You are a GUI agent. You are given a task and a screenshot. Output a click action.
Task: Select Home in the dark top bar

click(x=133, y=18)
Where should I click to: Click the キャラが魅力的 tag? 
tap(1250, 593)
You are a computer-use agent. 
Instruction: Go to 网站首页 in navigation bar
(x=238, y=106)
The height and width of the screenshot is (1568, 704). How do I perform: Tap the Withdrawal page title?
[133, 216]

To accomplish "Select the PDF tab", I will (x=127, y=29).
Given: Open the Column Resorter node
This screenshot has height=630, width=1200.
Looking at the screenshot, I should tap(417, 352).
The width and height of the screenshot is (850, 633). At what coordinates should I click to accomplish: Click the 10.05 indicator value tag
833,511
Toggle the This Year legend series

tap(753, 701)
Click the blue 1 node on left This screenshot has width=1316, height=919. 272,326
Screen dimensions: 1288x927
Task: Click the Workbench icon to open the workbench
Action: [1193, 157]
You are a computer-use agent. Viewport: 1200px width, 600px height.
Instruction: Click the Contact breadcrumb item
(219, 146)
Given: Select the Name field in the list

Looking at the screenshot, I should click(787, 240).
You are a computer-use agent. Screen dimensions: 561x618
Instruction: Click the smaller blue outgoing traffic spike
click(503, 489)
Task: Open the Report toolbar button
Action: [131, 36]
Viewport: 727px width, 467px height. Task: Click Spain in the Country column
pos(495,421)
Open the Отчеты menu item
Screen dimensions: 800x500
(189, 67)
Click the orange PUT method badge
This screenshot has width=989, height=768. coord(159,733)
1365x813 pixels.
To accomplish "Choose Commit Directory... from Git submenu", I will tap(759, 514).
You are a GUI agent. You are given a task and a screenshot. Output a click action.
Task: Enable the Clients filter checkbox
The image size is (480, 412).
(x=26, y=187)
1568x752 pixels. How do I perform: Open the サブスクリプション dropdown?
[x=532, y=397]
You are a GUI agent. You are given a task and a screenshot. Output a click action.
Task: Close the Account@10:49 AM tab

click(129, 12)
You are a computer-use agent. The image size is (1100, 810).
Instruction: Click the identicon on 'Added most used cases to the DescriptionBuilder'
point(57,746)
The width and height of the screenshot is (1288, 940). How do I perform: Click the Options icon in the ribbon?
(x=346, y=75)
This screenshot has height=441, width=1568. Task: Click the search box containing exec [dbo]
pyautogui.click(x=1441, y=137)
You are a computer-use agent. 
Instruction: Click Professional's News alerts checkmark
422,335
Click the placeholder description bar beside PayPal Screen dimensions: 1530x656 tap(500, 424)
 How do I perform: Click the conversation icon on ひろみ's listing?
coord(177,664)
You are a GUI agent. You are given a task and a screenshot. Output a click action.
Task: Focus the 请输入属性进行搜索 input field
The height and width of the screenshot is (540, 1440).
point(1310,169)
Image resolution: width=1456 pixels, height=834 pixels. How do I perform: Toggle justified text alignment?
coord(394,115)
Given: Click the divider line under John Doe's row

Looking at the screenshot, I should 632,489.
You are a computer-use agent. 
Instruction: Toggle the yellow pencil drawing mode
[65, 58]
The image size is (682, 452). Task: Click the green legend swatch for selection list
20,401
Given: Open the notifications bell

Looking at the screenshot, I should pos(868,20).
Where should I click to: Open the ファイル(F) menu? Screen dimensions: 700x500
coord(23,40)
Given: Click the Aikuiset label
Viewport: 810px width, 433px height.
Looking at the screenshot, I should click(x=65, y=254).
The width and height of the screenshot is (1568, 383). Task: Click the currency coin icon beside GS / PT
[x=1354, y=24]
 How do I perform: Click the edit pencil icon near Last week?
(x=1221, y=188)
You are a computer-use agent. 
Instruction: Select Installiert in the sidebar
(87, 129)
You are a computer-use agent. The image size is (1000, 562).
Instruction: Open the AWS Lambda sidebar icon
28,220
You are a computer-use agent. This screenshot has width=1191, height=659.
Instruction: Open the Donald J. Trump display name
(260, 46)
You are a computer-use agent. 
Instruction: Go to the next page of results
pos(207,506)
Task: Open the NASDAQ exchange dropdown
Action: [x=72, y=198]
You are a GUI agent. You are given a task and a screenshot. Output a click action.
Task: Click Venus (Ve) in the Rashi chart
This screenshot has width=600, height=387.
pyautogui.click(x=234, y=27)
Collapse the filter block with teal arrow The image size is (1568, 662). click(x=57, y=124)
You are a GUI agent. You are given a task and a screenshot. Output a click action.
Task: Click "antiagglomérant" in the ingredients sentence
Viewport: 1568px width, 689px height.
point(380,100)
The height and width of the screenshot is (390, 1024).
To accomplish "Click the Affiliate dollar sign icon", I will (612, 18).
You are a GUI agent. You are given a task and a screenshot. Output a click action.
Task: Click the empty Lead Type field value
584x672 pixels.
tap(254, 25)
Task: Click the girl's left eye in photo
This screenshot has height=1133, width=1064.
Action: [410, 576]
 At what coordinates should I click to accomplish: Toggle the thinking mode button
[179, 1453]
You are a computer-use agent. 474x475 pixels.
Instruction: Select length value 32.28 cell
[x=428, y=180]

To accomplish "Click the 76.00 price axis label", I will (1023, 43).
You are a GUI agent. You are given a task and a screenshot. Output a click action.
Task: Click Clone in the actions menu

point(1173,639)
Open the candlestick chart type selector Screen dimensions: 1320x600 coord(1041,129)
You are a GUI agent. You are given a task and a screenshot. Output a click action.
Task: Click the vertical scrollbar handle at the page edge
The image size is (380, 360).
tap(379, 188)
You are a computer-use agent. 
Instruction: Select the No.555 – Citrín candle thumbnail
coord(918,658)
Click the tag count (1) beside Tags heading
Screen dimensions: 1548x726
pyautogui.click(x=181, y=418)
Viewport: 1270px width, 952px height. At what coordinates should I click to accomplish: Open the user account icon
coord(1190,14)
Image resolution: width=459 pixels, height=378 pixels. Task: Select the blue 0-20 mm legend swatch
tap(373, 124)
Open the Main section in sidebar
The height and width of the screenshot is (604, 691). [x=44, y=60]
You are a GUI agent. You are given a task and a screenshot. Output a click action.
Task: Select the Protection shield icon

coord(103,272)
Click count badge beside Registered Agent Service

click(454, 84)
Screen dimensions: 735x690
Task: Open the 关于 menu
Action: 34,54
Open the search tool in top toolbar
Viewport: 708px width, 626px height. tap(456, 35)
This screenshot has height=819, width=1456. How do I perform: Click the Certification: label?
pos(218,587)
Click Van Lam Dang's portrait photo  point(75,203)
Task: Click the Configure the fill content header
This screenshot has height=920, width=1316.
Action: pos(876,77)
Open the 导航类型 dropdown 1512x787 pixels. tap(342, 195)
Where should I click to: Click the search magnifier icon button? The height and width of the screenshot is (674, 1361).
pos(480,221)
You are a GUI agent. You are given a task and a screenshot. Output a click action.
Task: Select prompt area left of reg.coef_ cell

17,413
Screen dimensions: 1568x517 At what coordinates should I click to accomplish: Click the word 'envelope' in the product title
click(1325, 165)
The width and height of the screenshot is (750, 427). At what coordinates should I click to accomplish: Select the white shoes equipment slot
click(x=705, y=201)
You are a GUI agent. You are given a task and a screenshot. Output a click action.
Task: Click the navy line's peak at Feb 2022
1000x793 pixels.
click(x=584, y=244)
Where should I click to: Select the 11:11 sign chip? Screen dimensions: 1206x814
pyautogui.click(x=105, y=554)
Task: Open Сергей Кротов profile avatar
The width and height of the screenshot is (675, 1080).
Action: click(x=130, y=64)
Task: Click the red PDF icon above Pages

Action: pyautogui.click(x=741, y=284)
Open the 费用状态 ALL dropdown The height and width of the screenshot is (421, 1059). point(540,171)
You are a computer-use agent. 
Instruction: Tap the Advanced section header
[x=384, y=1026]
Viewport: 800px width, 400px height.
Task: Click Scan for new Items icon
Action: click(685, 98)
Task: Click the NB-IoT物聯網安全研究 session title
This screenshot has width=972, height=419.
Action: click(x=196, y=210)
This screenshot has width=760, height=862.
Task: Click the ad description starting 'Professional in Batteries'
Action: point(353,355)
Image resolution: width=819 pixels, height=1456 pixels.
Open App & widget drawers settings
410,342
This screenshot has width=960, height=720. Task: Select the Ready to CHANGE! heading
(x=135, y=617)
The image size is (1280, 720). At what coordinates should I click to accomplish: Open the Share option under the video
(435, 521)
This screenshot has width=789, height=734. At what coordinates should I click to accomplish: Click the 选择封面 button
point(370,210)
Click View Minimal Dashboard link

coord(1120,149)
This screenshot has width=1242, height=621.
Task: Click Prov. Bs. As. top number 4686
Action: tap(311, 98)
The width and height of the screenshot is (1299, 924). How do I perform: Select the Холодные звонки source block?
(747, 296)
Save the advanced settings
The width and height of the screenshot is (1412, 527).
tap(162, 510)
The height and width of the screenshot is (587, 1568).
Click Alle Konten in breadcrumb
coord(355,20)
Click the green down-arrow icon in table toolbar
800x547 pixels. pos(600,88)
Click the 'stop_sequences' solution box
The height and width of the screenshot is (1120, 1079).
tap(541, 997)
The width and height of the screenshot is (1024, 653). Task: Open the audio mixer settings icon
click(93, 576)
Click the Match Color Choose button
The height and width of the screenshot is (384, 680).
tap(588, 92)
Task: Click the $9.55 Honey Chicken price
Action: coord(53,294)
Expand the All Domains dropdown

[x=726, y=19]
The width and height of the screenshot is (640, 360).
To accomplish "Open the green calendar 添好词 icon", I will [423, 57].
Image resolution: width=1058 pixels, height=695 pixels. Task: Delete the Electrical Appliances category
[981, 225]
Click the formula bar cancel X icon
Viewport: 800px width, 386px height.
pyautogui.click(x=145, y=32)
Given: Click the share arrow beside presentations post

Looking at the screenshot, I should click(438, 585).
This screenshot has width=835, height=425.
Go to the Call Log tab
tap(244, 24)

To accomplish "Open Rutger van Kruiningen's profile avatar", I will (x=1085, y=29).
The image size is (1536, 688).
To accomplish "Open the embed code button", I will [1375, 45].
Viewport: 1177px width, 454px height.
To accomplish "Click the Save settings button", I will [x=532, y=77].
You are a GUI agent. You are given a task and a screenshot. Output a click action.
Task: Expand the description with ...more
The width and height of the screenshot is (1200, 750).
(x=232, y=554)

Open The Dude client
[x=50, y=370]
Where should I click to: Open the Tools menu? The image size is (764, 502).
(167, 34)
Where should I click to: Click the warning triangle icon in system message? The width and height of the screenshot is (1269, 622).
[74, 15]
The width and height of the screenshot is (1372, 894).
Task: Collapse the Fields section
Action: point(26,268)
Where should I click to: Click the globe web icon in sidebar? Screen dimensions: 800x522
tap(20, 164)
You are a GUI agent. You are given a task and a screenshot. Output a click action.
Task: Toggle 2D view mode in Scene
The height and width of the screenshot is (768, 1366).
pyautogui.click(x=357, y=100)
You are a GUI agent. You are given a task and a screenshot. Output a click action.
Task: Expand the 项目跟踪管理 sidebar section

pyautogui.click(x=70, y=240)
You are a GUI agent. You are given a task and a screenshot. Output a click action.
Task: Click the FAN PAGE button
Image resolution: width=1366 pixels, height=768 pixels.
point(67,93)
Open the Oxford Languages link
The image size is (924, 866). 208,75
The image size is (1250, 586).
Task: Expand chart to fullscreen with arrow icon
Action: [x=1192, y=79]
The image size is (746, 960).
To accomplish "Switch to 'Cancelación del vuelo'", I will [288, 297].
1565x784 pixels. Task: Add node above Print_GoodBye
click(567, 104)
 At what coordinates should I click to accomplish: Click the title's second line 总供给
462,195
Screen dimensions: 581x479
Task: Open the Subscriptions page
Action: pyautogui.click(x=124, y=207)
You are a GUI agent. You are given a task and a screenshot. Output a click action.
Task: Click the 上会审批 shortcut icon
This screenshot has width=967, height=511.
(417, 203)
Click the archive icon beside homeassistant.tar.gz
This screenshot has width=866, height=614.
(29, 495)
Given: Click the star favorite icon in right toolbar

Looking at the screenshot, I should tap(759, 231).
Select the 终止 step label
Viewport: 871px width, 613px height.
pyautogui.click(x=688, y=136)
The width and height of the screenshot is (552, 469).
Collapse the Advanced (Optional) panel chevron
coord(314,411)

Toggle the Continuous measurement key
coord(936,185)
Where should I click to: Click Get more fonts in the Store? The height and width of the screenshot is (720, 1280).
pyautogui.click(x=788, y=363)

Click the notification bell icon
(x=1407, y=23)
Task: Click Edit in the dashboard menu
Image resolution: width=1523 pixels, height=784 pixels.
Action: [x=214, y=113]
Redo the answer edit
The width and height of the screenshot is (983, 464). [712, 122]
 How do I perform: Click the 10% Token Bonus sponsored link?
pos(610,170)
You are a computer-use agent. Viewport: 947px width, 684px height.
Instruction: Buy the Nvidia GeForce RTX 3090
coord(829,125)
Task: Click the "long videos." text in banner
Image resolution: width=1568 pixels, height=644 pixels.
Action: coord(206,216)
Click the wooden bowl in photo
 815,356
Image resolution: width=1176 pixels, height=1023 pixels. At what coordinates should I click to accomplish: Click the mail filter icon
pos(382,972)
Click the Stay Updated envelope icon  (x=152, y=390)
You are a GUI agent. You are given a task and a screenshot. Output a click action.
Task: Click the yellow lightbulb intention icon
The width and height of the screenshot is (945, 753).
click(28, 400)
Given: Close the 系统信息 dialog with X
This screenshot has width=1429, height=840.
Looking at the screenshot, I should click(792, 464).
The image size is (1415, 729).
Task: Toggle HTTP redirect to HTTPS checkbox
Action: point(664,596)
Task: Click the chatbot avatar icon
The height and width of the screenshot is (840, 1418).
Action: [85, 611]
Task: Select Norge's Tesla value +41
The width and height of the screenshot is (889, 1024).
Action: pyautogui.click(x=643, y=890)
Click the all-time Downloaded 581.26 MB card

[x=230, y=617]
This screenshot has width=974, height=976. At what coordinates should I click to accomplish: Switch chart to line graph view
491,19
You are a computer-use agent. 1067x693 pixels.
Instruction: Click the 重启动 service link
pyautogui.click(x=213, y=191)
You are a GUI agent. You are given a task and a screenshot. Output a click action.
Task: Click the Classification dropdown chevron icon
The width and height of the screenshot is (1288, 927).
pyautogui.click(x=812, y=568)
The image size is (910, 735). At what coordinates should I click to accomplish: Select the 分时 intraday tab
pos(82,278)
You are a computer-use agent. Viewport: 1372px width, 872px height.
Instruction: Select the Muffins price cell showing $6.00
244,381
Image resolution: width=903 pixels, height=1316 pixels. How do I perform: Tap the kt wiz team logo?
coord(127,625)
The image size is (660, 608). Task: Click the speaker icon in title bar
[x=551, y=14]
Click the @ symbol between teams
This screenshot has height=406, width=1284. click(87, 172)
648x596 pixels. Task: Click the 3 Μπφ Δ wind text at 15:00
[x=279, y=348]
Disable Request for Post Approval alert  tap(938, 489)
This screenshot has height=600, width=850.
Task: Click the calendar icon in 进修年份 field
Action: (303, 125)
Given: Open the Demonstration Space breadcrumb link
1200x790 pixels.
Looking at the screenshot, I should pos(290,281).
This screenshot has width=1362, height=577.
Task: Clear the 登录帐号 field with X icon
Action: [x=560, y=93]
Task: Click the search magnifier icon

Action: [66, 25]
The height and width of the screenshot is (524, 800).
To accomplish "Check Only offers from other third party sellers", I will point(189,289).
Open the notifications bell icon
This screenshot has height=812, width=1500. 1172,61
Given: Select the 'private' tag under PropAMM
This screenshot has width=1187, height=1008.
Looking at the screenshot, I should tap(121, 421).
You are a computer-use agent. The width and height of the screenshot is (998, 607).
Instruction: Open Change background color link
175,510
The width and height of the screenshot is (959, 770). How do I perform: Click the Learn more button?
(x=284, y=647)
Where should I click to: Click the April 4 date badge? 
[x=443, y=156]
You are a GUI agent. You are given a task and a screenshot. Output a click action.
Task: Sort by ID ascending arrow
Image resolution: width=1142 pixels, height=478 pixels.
+ + +
• **TRY IT**
Copy out only the lines above from the one with "Task: Click the chatbot avatar icon" to the one with "You are a computer-use agent. 1067x693", inclusive, exactly as they stand.

• **EXERCISE SOLUTION**
Task: Click the chatbot avatar icon
The height and width of the screenshot is (840, 1418).
Action: [85, 611]
Task: Select Norge's Tesla value +41
The width and height of the screenshot is (889, 1024).
Action: pyautogui.click(x=643, y=890)
Click the all-time Downloaded 581.26 MB card

[x=230, y=617]
This screenshot has width=974, height=976. At what coordinates should I click to accomplish: Switch chart to line graph view
491,19
You are a computer-use agent. 1067x693 pixels.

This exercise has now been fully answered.